**Raw data:**
- - - - - - -

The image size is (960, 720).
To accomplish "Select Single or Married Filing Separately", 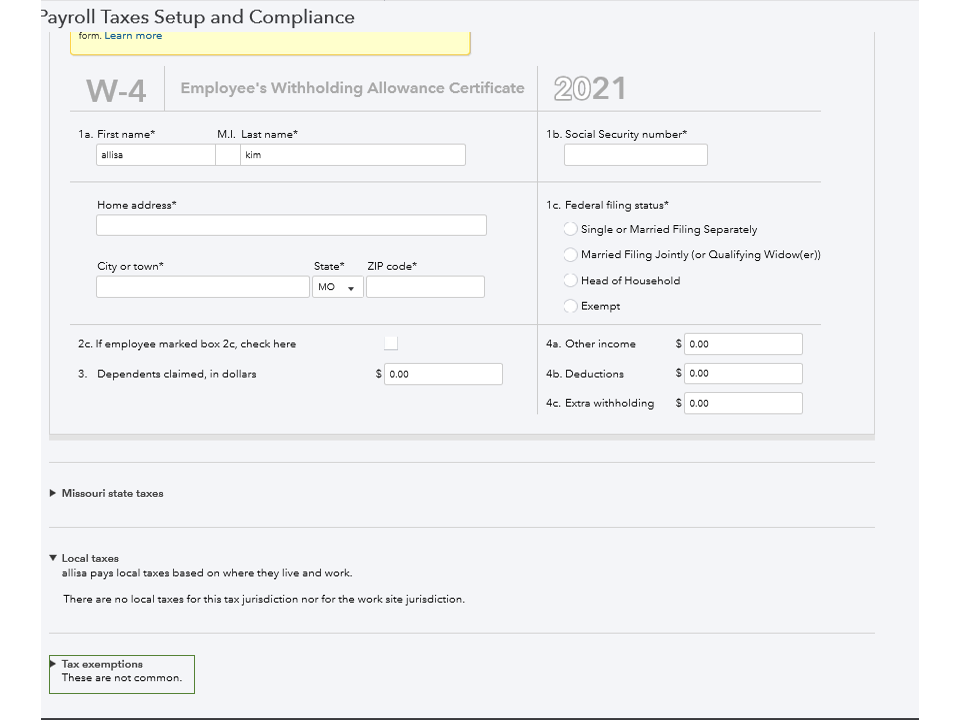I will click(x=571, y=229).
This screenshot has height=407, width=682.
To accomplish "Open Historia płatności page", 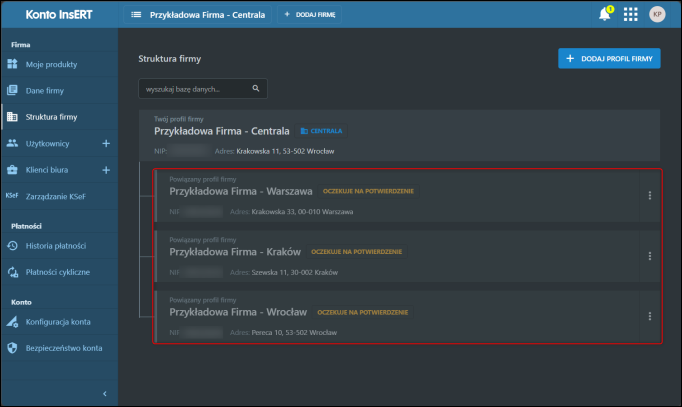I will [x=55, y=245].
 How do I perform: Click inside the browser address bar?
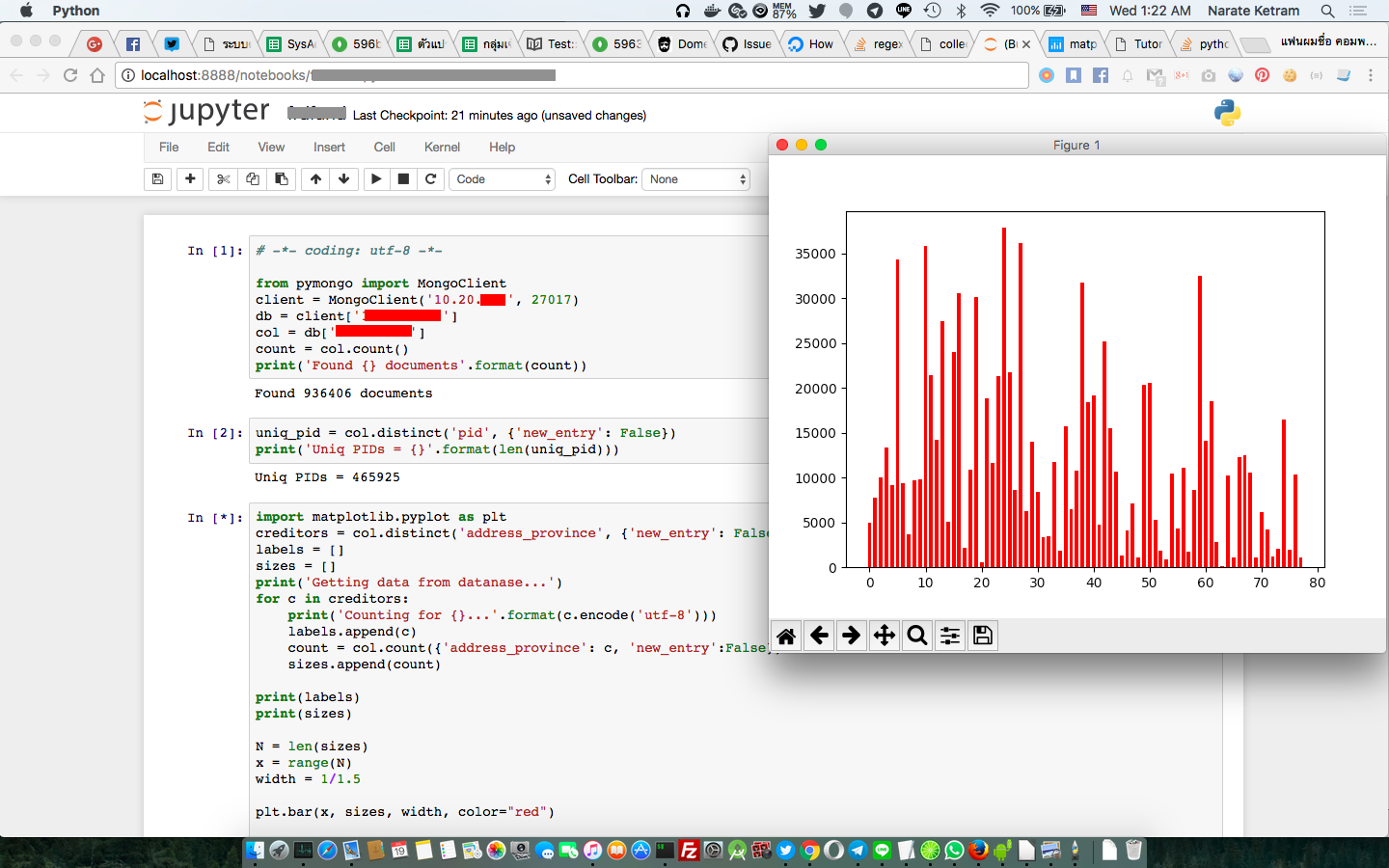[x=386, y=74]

- - - - - - -

**What you have to do:** Take the line that holds "How do I perform: Click" as the start and the last line of the data as the end. Copy only those lines exactly, both ends included, except the pictures.

**Result for this task:**
 How do I perform: Click inside the browser address bar?
[x=386, y=74]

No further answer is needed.